### Task requirements:
Please pull out every line of the entries below and reproduce each one verbatim.

┌──

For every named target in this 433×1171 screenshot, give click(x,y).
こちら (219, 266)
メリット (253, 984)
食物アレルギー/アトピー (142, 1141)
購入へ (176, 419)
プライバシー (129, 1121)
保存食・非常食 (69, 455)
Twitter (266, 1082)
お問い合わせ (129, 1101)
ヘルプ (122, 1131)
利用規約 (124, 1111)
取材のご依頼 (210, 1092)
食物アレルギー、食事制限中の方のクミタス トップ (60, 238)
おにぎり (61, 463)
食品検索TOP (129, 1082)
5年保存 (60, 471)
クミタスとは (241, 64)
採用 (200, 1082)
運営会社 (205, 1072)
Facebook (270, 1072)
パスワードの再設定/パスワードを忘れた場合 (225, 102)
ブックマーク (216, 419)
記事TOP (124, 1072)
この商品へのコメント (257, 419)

└──

### Expected output:
For every named target in this 433×1171 screenshot, give click(x,y).
こちら (219, 266)
メリット (253, 984)
食物アレルギー/アトピー (142, 1141)
購入へ (176, 419)
プライバシー (129, 1121)
保存食・非常食 (69, 455)
Twitter (266, 1082)
お問い合わせ (129, 1101)
ヘルプ (122, 1131)
利用規約 (124, 1111)
取材のご依頼 (210, 1092)
食物アレルギー、食事制限中の方のクミタス トップ (60, 238)
おにぎり (61, 463)
食品検索TOP (129, 1082)
5年保存 (60, 471)
クミタスとは (241, 64)
採用 (200, 1082)
運営会社 (205, 1072)
Facebook (270, 1072)
パスワードの再設定/パスワードを忘れた場合 (225, 102)
ブックマーク (216, 419)
記事TOP (124, 1072)
この商品へのコメント (257, 419)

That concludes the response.